WHEN IS ENOUGH EVIDENCE ENOUGH? VALUE-OF-INFORMATION ANALYSIS FOR PRIORITIZING ADDITIONAL OUTCOMES RESEARCH ON THE TREATMENT OF CHRONIC MYELOID LEUKEMIA
Methods: We updated a previously developed state-transition Markov model of CML, which evaluates seven treatment regimens including different combinations of tyrosine kinase inhibitors, chemotherapy and stem cell transplantation (SCT). For model parameters, we used published trial data, and Austrian clinical, epidemiological, and economic data. We performed a cohort simulation over a lifetime horizon, adopted a societal perspective, and discounted costs and benefits at 3% annually. For the probabilistic sensitivity analysis and the VoI analysis, we defined parameter uncertainty distributions from our source data. We calculated the expected value of perfect information (EVPI), partial perfect information (EVPPI), and the population EVPI (PEVPI). Additionally, we examined the expected value of sample information (EVSI) for different trial sizes. The goal was to estimate the expected benefit of future research and identify parameters whose further study was most valuable for resolving decision uncertainty.
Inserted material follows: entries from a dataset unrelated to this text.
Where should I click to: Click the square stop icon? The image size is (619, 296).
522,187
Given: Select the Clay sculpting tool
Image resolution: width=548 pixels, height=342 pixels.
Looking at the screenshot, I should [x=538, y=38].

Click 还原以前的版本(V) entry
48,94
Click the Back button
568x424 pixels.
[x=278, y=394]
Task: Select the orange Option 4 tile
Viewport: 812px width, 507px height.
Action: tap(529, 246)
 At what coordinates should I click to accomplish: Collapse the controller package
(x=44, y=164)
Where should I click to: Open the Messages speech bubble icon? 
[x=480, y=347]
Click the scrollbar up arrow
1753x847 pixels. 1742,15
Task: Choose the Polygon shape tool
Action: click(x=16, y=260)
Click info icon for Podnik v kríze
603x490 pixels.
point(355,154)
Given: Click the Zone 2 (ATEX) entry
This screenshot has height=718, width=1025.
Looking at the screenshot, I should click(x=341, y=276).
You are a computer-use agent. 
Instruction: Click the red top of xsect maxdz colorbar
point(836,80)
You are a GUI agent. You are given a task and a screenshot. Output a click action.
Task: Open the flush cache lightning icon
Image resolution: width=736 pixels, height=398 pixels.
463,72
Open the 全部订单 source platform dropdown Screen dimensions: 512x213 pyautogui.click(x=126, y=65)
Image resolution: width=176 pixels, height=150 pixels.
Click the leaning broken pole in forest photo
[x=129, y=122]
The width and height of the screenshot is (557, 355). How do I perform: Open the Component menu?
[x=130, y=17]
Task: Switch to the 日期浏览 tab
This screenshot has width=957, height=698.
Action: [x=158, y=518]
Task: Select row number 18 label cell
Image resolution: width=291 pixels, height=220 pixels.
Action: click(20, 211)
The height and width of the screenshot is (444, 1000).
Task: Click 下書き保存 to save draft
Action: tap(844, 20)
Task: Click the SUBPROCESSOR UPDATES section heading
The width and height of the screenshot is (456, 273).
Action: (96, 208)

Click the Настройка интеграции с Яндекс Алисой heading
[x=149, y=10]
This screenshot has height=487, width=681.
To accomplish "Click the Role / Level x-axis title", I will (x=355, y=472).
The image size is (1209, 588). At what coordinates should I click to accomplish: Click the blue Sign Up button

Results: Three strategies are on the efficiency frontier: imatinib-->chemotherapy/SCT, nilotinib-->chemotherapy/SCT (140,000 €/QALY) and nilotinib-->dasatinib-->chemotherapy/SCT (176,000 €/QALY). The EVPI for eliminating all uncertainty results in a curve with two peaks. One peak is around a WTP threshold of 150,000 €/QALY with an EVPI of 4,600 € and another peak can be found at 180,000 €/QALY with an EVPI of 7,700 € (Figure 1). The PEVPI for Austria assuming a 10-year technology horizon was 2.5 million € (WTP 150,000 €/QALY) and 4.5 million € (WTP 180,000 €/QALY). EVPPI identified four parameters most responsible for decision uncertainty: Duration of first-line TKI-therapy, probability of progressing from chronic phase to accelerated phase of disease, probability of receiving a SCT after therapy failure, and the utility after SCT of suffering from chronic graft-versus-host disease. EVSI commented on the optimal study size for these parameters given the cost of obtaining information.
Conclusions: Acquiring additional evidence could prove valuable for determining optimal treatment regimens for chronic myeloid leukemia. If further research were funded, studies should examine a combination of natural history, treatment, and quality of life parameters, especially the effectiveness of first-line TKI treatment.